Le marché du montage vidéo est très concurrentiel. Selon France Travail, on compte plus de 9 000 demandeurs d’emploi sur ce métier, pour environ 1 500 offres diffusées sur les 12 derniers mois. Sur Hellowork, un peu moins de 100 offres étaient visibles en mars 2026. La réalité du terrain, c’est que 97 % des offres sur France Travail sont des CDD de moins d’un mois : le métier fonctionne largement à la mission, surtout en début de carrière.
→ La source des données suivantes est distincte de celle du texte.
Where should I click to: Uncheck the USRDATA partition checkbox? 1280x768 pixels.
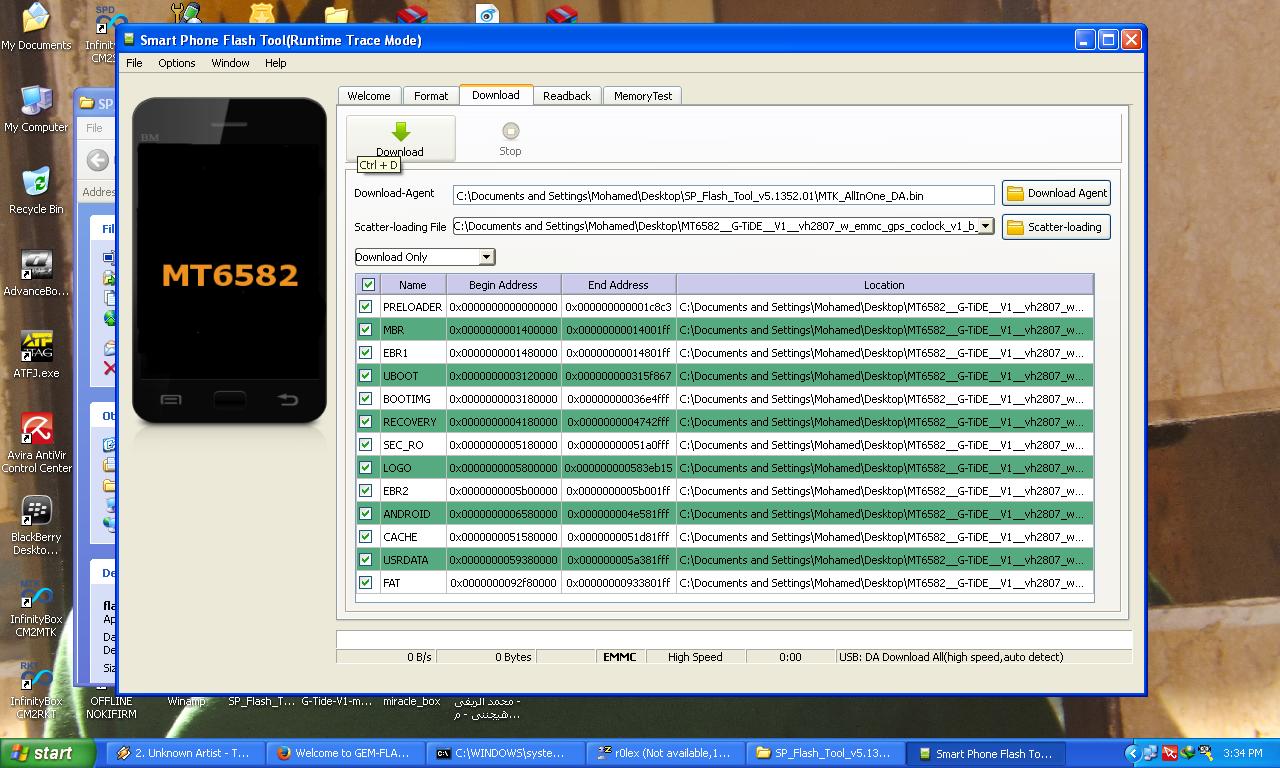[366, 560]
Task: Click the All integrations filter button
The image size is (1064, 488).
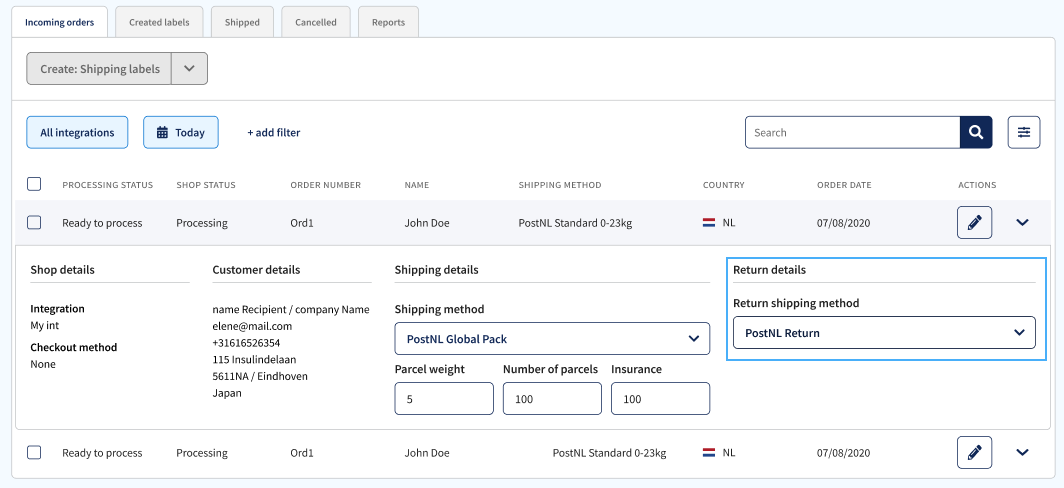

Mais pas de panique : c’est la norme dans l’audiovisuel. Chaque mission est une occasion de te faire connaître, de montrer ce que tu sais faire et de construire ton réseau. Les réalisateurs et producteurs rappellent les monteurs avec qui ils ont aimé travailler, et c’est comme ça que ton carnet de commandes va se remplir !
Les secteurs qui recrutent le plus ? Sociétés de production audiovisuelle, chaînes de télévision, agences digitales, entreprises avec un service communication interne et créateurs de contenu. Un conseil : constitue-toi un book ou une bande démo solide dès tes stages. C’est ton meilleur atout pour décrocher tes premières missions !
Évolution de carrière du monteur vidéo : de l’ombre à la lumière
Dans le montage, la progression classique suit un chemin bien balisé : assistant monteur, puis monteur, puis chef monteur. À chaque étape, tu gagnes en responsabilité et en autonomie sur les projets. Tu peux aussi choisir de te spécialiser dans un domaine technique précis : étalonneur numérique, monteur truquiste ou encore motion designer pour ceux qui veulent mêler animation et montage.
Côté passerelles, un monteur expérimenté peut évoluer vers un poste de directeur de postproduction ou réalisateur ! Et bien sûr, le passage du statut d’intermittent ou de salarié au freelance est toujours possible pour ceux qui veulent plus d’indépendance.
Salaire du monteur vidéo : combien gagne-t-on derrière l’écran ?
Monteur vidéo débutant
- Salaire net mensuel : 1 500 – 1 800 €
- Équivalent brut annuel : 22 600 – 27 000 €
Monteur vidéo expérimenté
- Salaire net mensuel : 2 000 – 3 000 €
- Équivalent brut annuel : 30 000 – 45 000 €
Comme souvent dans l’audiovisuel, le salaire d’un monteur vidéo varie énormément selon le statut (intermittent, salarié, freelance), le secteur (cinéma, télévision, web, institutionnel) et la zone géographique - Paris concentrant la majorité des missions et des rémunérations les plus élevées. Un monteur débutant peut commencer autour de 1 500 € net par mois, tandis qu’un monteur expérimenté avec un bon réseau peut atteindre 3 000 € net mensuels.
Au cinéma, le salaire dépend du budget des films, du nombre de jours de tournage et de l’expérience. Les contrats sont signés à la semaine le plus souvent, ce qui rend difficile une estimation mensuelle. La grille de la Convention collective nationale de la production cinématographique prévoit un salaire hebdomadaire minimal de 1 833 € brut (base 39h) pour un chef monteur cinéma.